ELEMENTOS NARRATIVOS NA MÚSICA CONTEMPORÂNEA

I. Começo

Há um lugar em que se estabelece o “começo absoluto” e talvez seja este lugar que Jp Cardoso sinta saudades em toda referência a um local de origem afetiva que encontra-se ao ouvir “Submarine Dream”. Não um lugar em específico que ele tenha fisicamente frequentado ou uma aclimatação que ele tenha sentido, mas a sensação de que há um espaço vazio em que tudo o que ele é originou-se. Neste movimento de tentativa de retorno é revelada a existência do lugar. Se há um movimento, há uma origem.

Se não é possível chegar a determinada origem nostálgica, Tássia Reis em “Outra Esfera” credita a transcendência (que em “Submarine Dream” estava na evocação da saudade) a um rap pesado que invade o instante e implode bases fracas (embora estranhamente tradicionais, porque pouca tradição é originada de um sintoma forte). O sentido literal de suas palavras é combativo e surge significativamente desarmado; se os lindos instrumentais são o plano de fundo, o ataque principal está no verbo. Da palavra, o pensamento primordial pode mostrar alguma manifestação.

Falar é uma contradição e é o universo contraditório e excessivamente opressivo que Mc Carol mostra em “Bandida”. O que constitui tantos os beats influenciados pelo trap como, obviamente, a preferência pelo funk carioca – “Bandida” cria um fenômeno que só alguém tão corajosa como Mc Carol poderia liderar; as multirrepresentações violentas da realidade sem, jamais, abaixar a cabeça. Neste sentido, ela é muito parecida com Tássia Reis; ambas assumem um mundo brutalizado e sinalizam pra subversão individual que pode brotar de cada ato corajoso.

Os três projetos citados abordam algum tipo de classificação: a saudade em Cardoso e a coragem tanto de Carol quanto Tássia. Pra classificações não se estende limites rigorosos. No fluxo contemporâneo, as fronteiras musicais não significam muita coisa (ainda que não raro apresente limitações como elitismo etc.). Em “Drunker Daniel”, o The Hexx, com um foco completamente diferente, tem um diálogo sincero (e um pouco alcoolizado, talvez) como de Reis e Carol. São diálogos que apresentam uma narrativa talvez mais lúdica e socialmente menos impactante, mas que ainda sim revela certa preocupação contemporânea em contar histórias (todos os álbuns citados aqui são prioritariamente narrativos).

II. Elementos de Origem

Histórias que seguem em um horizonte não muito fácil de visualizar nas cinco músicas de “Sonho De Cachorro”, de Fábio De Carvalho. O eu-lírico do EP não consegue mais suportar divagações presas. Parece que além de narrar histórias, as divagações e suposições sobre os momentos vividos corroboram paralelamente em um panorama que alguém tão insignificante como uma pessoa (ou um cachorro) tenta abraçar todos os sintomas que caracterizam o mundo como tal (como uma possibilidade de ser experimentado). É como se Fábio tateasse no escuro (mesmo apresentando uma composição lírica de muitas cores, em sentido literal) a procura de um momento Gênesis da própria vida – como se todos os atos e pensamentos tivessem importância originária.

Diante do split “miazzo + god pussy – untitled” (ouça aqui), pode-se falar dos ruídos como supersintomas de alguma origem criativa. Ambos os artistas têm construído progressões subversivas estruturalmente e revelado na espécie de “antimúsica” que os caracteriza um elemento que também é anarquia de certa tradição e, em sua feroz agressividade, um importante constructo de suma importância no “pensar outra música”. Percebe-se este split como uma intromissão em campos estáticos pra mostrar que está (quase) tudo sendo criado por complexos culturais. O split é uma afirmação do movimento de destituição cultural.

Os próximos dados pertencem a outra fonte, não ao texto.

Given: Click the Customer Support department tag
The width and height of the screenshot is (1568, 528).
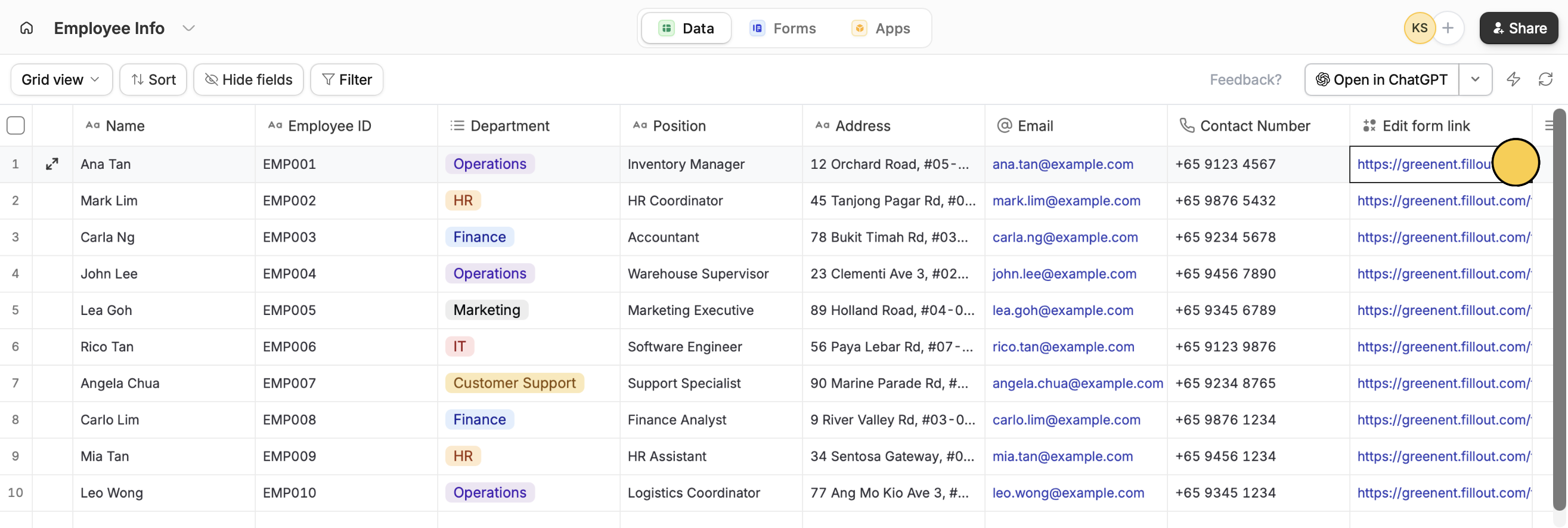Looking at the screenshot, I should tap(514, 383).
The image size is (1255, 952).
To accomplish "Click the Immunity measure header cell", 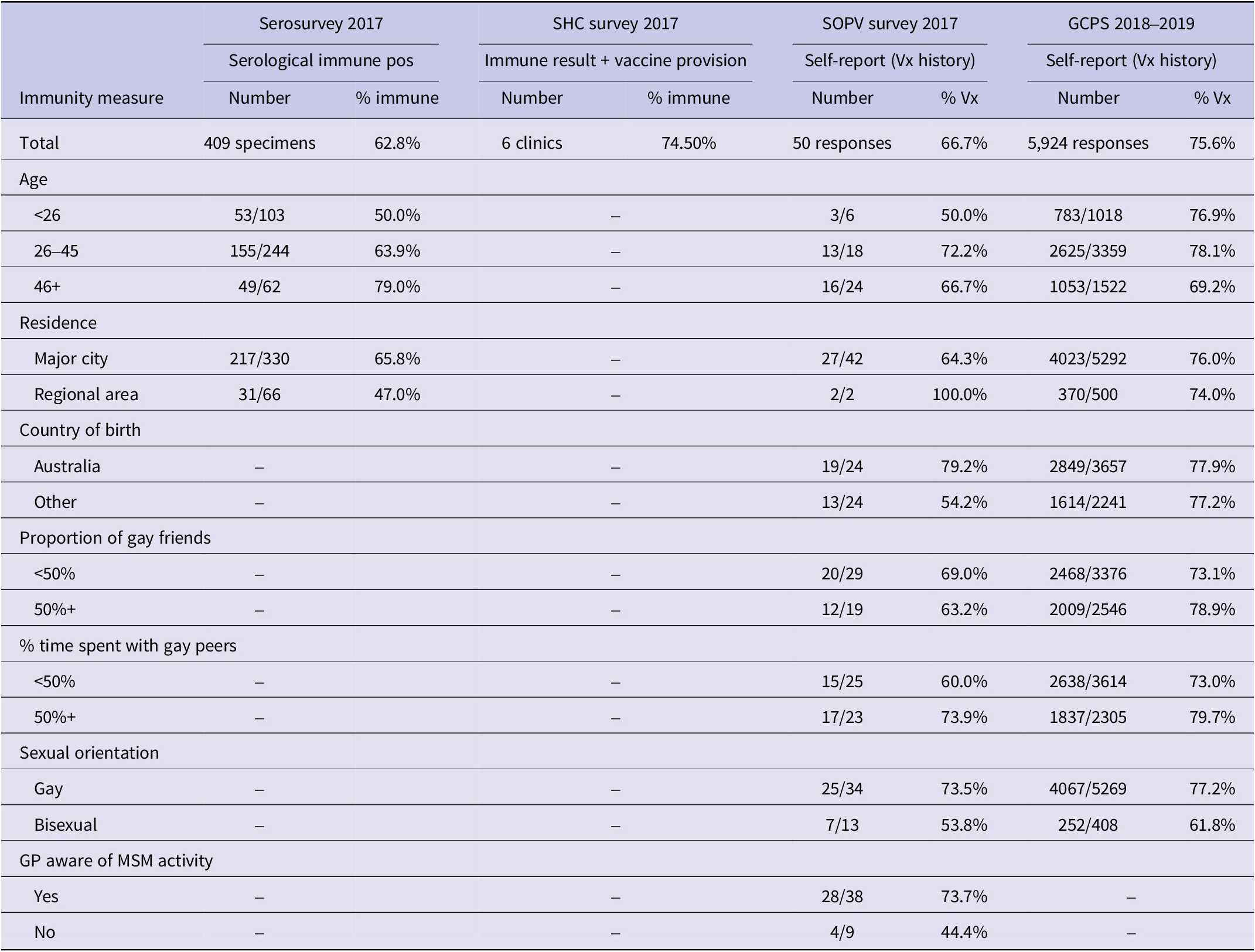I will (91, 97).
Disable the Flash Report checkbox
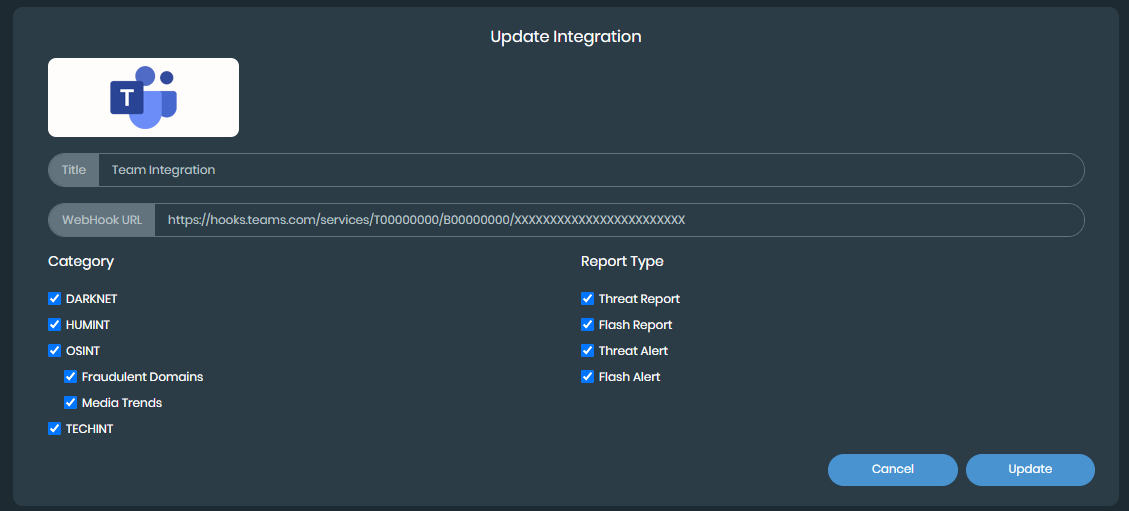 588,325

Modos de tratar a música não faltam. O projeto “Rio Sem Nome”, de João Carvalho, surge como um ato contraditório em sua própria criação. É um disco esquizofrênico. A representação estética dos problemas do início da fase adulta camufla-se em cânticos contrários, melodias cortadas – há em todo o disco uma disfunção do que pode ser apresentado como ideias falsas ou convicções absolutas. Os próprios nomes das canções brotam como pequenas afirmações que são contestadas frequentemente no desenrolar delas. Deixar um legado, a falta de símbolos pra afirmar a própria existência (“Quando não sobrar os seus retratos”), o medo alienado de perder fisicamente provas de que existiu – “Rio Sem Nome” mira nos mais diversos símbolos (retratos, lua etc.) pra afirmar a melancólica temporalidade das coisas.

“Blanka”, do Poltergat (ouça aqui), surge com suas guitarras ofensivas como contestação. Há um elemento de destruição que não se manifesta plenamente e fica sempre em um reduto – afinal as músicas seguem certo tipo de criação (rifes, versos, refrão) e não poderia ser de outra maneira. Poltergat representa uma parceria entre banda e os selos Sinewave e Howlin’ Records e talvez, esteticamente, seja o elo perdido entre ambas. Guitarras sobre as melodias e uma intensidade que remete muito a vários elementos importantíssimos pra construção do que se convencionou chamar de rock alternativo (por mais vago que o termo soe).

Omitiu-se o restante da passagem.